Busi tratteggia la divinità come una proiezione delle nostre debolezze, un’entità che si compiace della nostra incapacità di essere all’altezza, quasi fosse un supereroe inventato da adulti che non hanno mai smesso di essere bambini.
Il Dio cristiano, secondo Busi, è una figura che, anziché emanciparci, ci tiene in uno stato di eterna dipendenza e colpa, non troppo diverso da come un bambino si aggrappa all’Uomo Ragno per sentirsi protetto e giustificato.
Complicità e promozione del fallimento
Chi non ha voluto combattere questa pulsione, chi si è limitato a subirla, a giustificarla, a celebrarla nei riti e nelle processioni, ne è stato il promotore più zelante.
I santi, i martiri, i flagellanti: tutti complici di un sistema che si regge sulla colpa, sulla vergogna, sulla necessità di essere sempre in difetto rispetto a un modello irraggiungibile.
Nessuno che abbia mai avuto il coraggio di dire:
“No, io non ci sto.
Preferisco essere felice da solo che infelice in compagnia.
Preferisco la mia solitudine al vostro coro di lamenti.”
La società come oratorio di falliti
La società, oggi più che mai, è un grande oratorio di falliti che si danno di gomito, che si scambiano pacche sulle spalle, che si raccontano a vicenda che la colpa non è loro, ma di un sistema, di un destino, di un Dio che li ha voluti così.
E chi prova a uscire dal coro, chi osa anche solo pensare di poter essere felice senza chiedere il permesso, viene subito richiamato all’ordine, sbeffeggiato, ostracizzato.
Il fallito non tollera la felicità altrui: la vive come un affronto personale, una bestemmia contro la sua religione privata della sconfitta.
I promotori attivi del fallimento
Ma c’è di peggio: il fallito che si fa maestro, che si fa guida, che si fa pastore di un gregge di altri falliti.
È il sacerdote che predica l’umiltà perché non ha mai conosciuto la grandezza, il politico che invita al sacrificio perché non ha mai saputo godere, il genitore che insegna la rinuncia perché non ha mai avuto il coraggio di desiderare.
Sono loro i veri promotori della pulsione al fallimento: non la subiscono, la amministrano, la distribuiscono come ostie avvelenate.
Il coraggio di dire basta
E allora?
Allora bisogna avere il coraggio di dire basta.
Bisogna avere i coglioni – sì, proprio quelli – per prendersi la responsabilità del proprio destino, per accettare il rischio della felicità, per smettere di cercare consolazione nella sconfitta altrui.
Bisogna imparare a stare soli, a non chiedere l’approvazione di chi non ha mai avuto il coraggio di essere diverso.

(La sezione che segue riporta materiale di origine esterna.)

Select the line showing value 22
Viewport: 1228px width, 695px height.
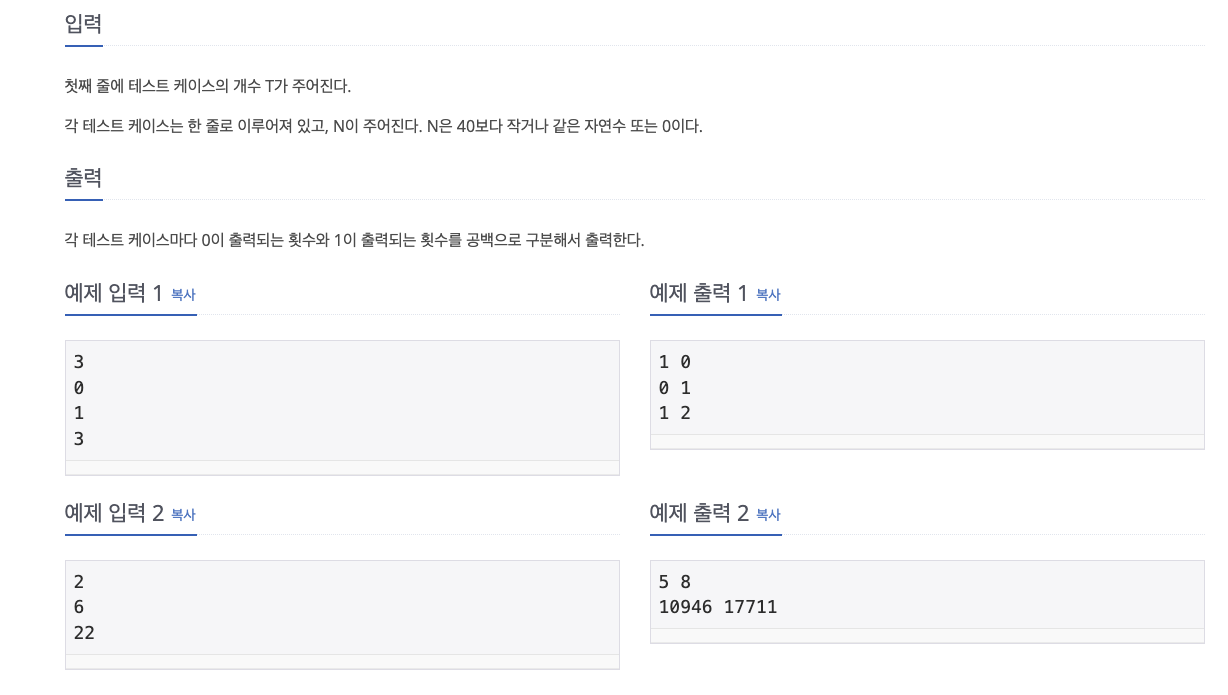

Bisogna, in definitiva, smettere di credere in un Dio che gode delle nostre cadute e imparare a credere, se proprio dobbiamo, in un Dio che ci vuole vivi, gioiosi, indomiti.
Meglio eretici che santi nel paradiso dei perdenti
Il vero peccato non è il fallimento, ma la complicità nella sua diffusione.
Il vero inferno non è la solitudine, ma la compagnia forzata dei falliti.
E allora, meglio essere eretici, meglio essere esiliati, meglio essere felici contro tutto e contro tutti, che santi nel paradiso dei perdenti.